*** LISTED RECORDS ***

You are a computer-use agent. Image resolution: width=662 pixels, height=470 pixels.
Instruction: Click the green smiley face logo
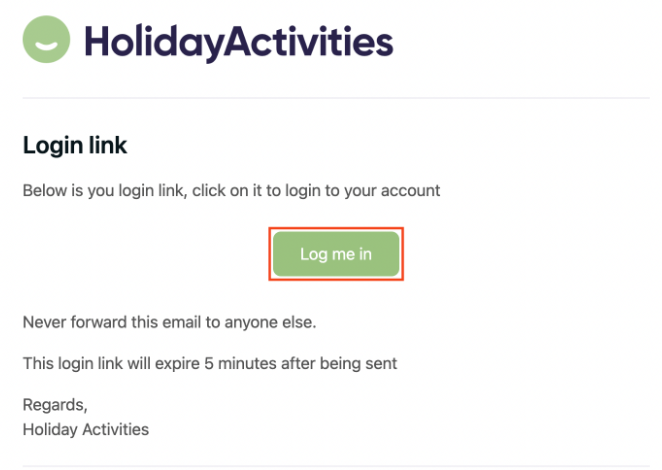click(x=46, y=40)
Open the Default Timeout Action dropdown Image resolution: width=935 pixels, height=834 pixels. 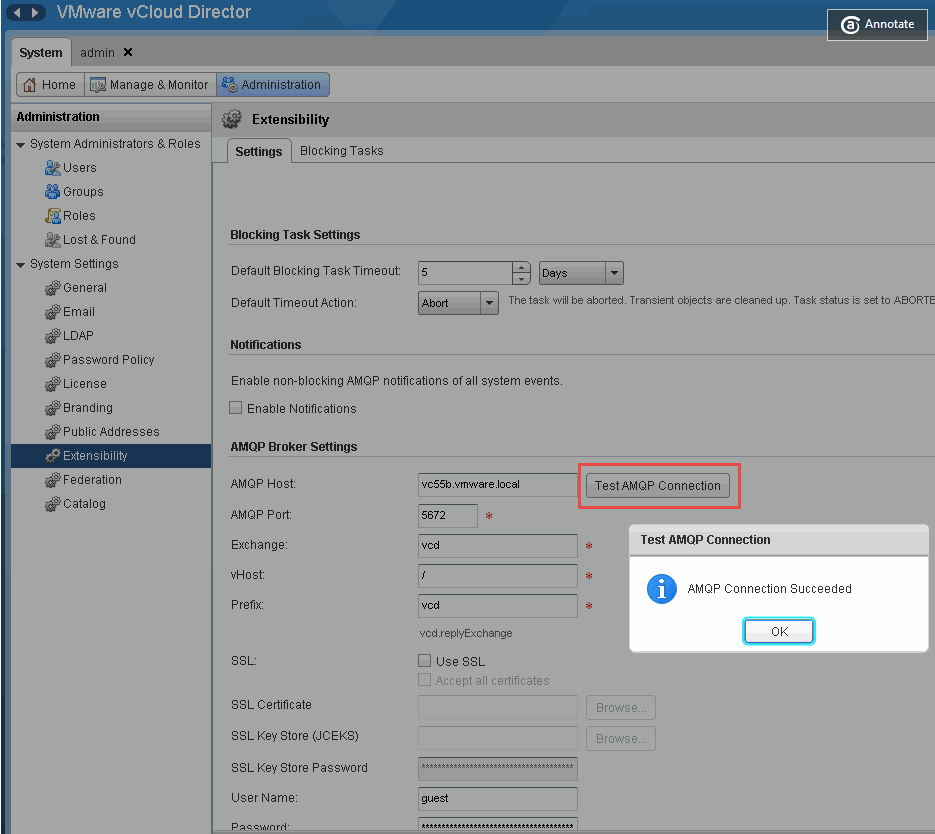[x=489, y=303]
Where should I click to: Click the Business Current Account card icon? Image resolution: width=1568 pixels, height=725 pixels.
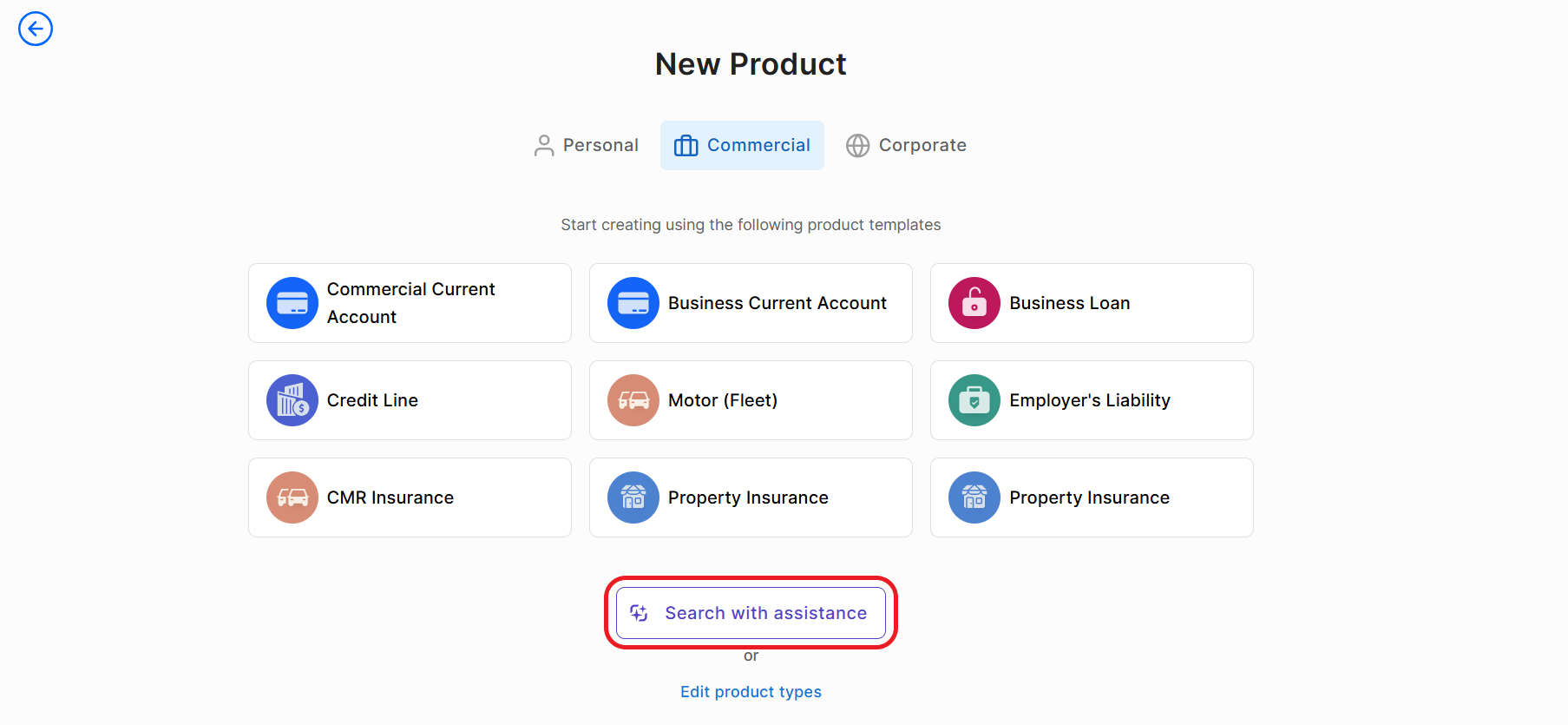coord(633,303)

*** End of LISTED RECORDS ***

Retype, word for word, the lines from the one with "Where should I" through the last line of the entries above, and only those lines. Leave pictures out.

Where should I click to: Click the Business Current Account card icon? Image resolution: width=1568 pixels, height=725 pixels.
coord(633,303)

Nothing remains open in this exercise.